Assigned task: Across the listing that follows, establish how many lines contain the string "tool" and provide that number by itself.

++++++++++

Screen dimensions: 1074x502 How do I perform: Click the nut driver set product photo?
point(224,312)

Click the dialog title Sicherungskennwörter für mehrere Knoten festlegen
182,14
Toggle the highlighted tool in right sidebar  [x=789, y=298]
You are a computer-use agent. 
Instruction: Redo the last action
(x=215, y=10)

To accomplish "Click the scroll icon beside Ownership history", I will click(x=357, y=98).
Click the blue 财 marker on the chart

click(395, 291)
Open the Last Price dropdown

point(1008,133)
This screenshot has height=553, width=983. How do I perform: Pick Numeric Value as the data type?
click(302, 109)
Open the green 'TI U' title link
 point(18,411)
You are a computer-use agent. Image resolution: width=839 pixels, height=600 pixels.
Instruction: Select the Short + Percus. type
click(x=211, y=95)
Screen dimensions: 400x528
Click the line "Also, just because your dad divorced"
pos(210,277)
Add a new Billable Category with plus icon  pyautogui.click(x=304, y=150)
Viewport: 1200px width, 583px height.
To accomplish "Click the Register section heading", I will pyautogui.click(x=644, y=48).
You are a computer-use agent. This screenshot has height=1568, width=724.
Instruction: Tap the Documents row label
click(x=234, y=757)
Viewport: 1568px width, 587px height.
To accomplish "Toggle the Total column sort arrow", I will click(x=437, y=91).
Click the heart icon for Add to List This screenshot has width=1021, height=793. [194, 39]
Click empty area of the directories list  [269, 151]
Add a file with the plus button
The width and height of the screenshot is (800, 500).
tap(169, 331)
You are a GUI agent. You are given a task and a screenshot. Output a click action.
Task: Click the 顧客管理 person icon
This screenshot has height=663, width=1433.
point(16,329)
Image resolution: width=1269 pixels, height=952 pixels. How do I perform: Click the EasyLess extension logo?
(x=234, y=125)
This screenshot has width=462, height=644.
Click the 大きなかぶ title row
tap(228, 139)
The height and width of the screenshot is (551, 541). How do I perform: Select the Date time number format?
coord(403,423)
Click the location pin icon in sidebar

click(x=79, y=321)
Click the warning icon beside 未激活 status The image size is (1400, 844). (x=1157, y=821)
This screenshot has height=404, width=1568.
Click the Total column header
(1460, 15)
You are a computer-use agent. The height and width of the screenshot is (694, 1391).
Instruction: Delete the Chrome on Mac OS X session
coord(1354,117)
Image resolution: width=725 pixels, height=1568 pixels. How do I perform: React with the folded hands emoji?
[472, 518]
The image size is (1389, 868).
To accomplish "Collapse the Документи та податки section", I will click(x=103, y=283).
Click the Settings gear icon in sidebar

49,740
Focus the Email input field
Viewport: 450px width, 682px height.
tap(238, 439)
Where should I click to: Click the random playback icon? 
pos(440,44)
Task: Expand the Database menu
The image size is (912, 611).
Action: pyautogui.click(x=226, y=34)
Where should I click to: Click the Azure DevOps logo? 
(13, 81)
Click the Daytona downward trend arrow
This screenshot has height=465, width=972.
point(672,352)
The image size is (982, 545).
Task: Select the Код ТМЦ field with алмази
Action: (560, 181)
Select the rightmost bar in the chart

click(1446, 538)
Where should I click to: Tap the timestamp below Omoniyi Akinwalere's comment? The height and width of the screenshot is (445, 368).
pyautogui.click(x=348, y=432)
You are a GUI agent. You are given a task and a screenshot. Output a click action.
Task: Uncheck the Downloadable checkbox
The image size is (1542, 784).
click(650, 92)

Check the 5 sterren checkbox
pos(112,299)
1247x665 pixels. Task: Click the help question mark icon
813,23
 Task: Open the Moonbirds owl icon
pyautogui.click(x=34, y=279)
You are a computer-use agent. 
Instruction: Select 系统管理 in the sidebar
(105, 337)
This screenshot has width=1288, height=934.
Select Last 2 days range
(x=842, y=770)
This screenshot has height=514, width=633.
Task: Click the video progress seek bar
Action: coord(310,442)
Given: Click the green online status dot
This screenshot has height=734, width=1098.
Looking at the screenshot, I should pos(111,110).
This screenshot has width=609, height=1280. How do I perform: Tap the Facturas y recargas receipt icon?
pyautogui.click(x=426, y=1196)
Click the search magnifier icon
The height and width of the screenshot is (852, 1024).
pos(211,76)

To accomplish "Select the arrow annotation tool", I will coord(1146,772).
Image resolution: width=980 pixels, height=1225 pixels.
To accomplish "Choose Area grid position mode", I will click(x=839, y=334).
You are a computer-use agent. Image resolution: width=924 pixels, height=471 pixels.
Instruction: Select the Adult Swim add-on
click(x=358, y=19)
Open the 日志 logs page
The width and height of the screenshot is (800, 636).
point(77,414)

++++++++++

Response for this exercise: 2